Steinvorth expands this idea:
First, we may wonder why the picture of fluffy kittens or a sunset is kitsch while real fluffy kittens or a sunset that look exactly like the pictures are not. Similarly, a Gothic cathedral is often great art, but the same cathedral rebuilt in our time is felt as kitschy. The reason is the picture or copy is made to trigger not so much a first emotion as a second one that indulges in our agreement with what we consider all mankind’s love of kittens or the love of Gothic cathedrals by all people of our ilk.
(draft of The Metaphysics of Modernity. What Makes Societies Thrive)
Kitsch is a lot more than tacky art. Steinvorth argues that when we descend into kitsch, we stop doing things for their own sake (which is the theme of his book) and start doing them for our sake. When we go “awww” at a fluffy kitten, our focus is on the kitten; when we hang a picture of fluffy kittens on the wall, our focus is on ourselves. We are not saying “Look, a fluffy kitten!” but “Look, a person who thinks fluffy kittens are adorable!”
To return momentarily to Hogwarts, the epitome of kitsch is Dolores Umbridge, with her cat-themed china collection. And as J.K. Rowling herself points out, “a taste for the ineffably twee can go hand-in-hand with a distinctly uncharitable outlook on the world.”
To apply this to religion, let’s recap the pragmatic view I described earlier: a religion combines a vision of what people should be, a set of practices designed to bring us closer to this, and a mythos; i.e., a system of beliefs which motivate and provide meaning to the first two elements. When it works like this, whether in its liberal or literalist forms, the practice of religion may often be wrong, but it is not kitsch. The focus is on the belief, but with the aim of becoming a better person, however the religion defines “better”. Torquemada may have been totally evil and depraved, but he was not in the least kitschy; his problem was in his view that torturing people over theological niceties fell within the parameters of being a good person. Religious kitsch leads to more mundane, but much more widespread badness; it is what we could call “religiosity”.
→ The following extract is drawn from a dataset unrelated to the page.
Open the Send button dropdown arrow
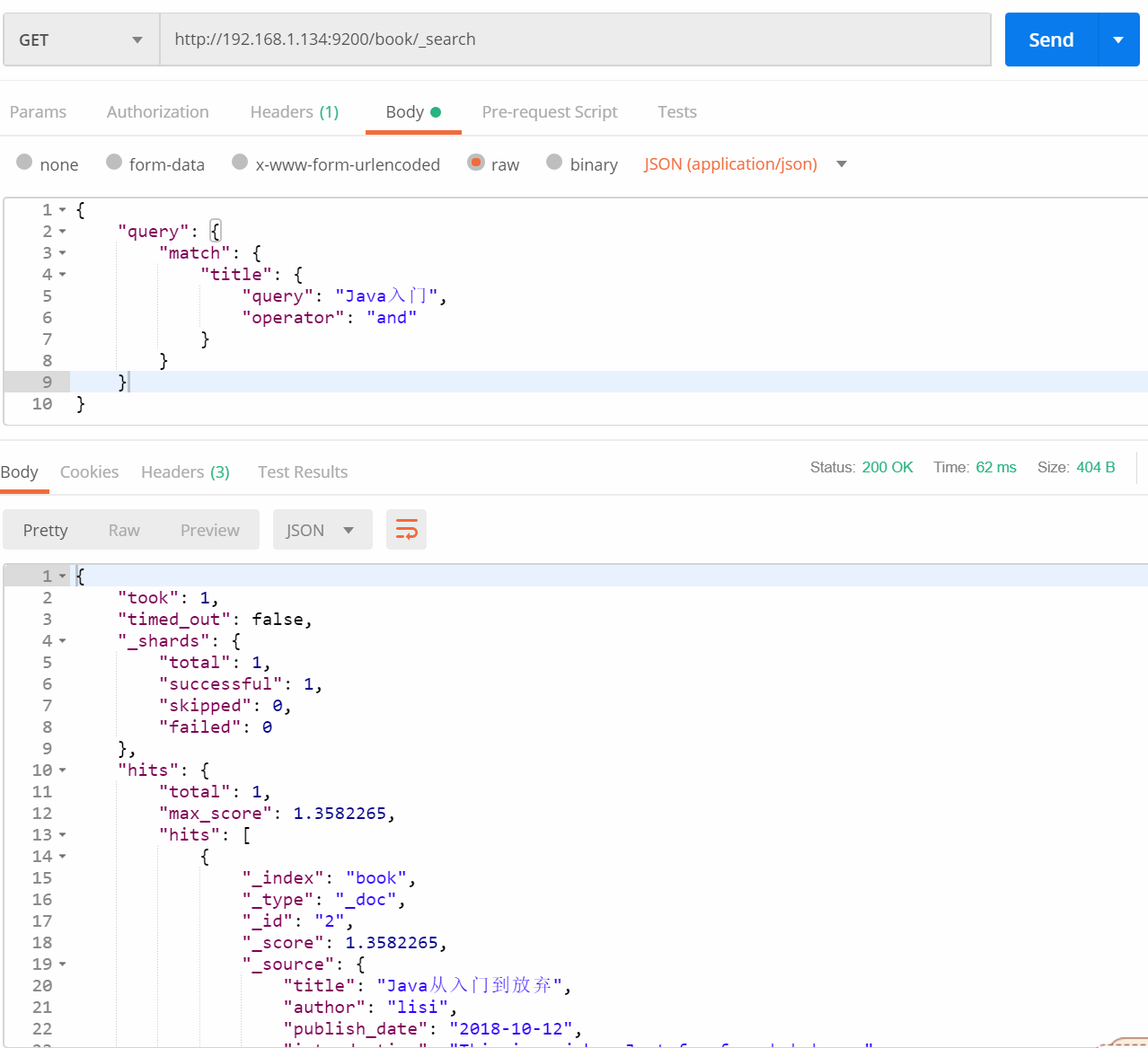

Artistic kitsch focuses on the feeling of satisfaction that we get from having certain feelings, which is what leads to its disregard of aesthetic standards. Similarly, religious kitsch moves the focus from moral or spiritual behaviour to the feeling of satisfaction we get at feeling like a moral or spiritual person. The Voodoo syncretist who puts a plastic Virgin Mary lamp on their altar because they think it works magic is not being kitschy; the good Catholic who puts it on their bedside table may well be. The lamp says “See, I am a good Catholic who loves the virgin Mary!” but this is not mere show because we say it to ourselves as much as to others. We all do this to some extent, but when it becomes the main focus, then we become submoral, because we have abandoned moral reasoning, and even perhaps moral intuition, in favour of feeling moral about being moral.
This is why people can spit at schoolgirls. They probably are not demented Torquemada types who, after consulting with their conscience, really, truly think an eight-year-old is the Whore of Babylon. They are simply being spiritually kitschy.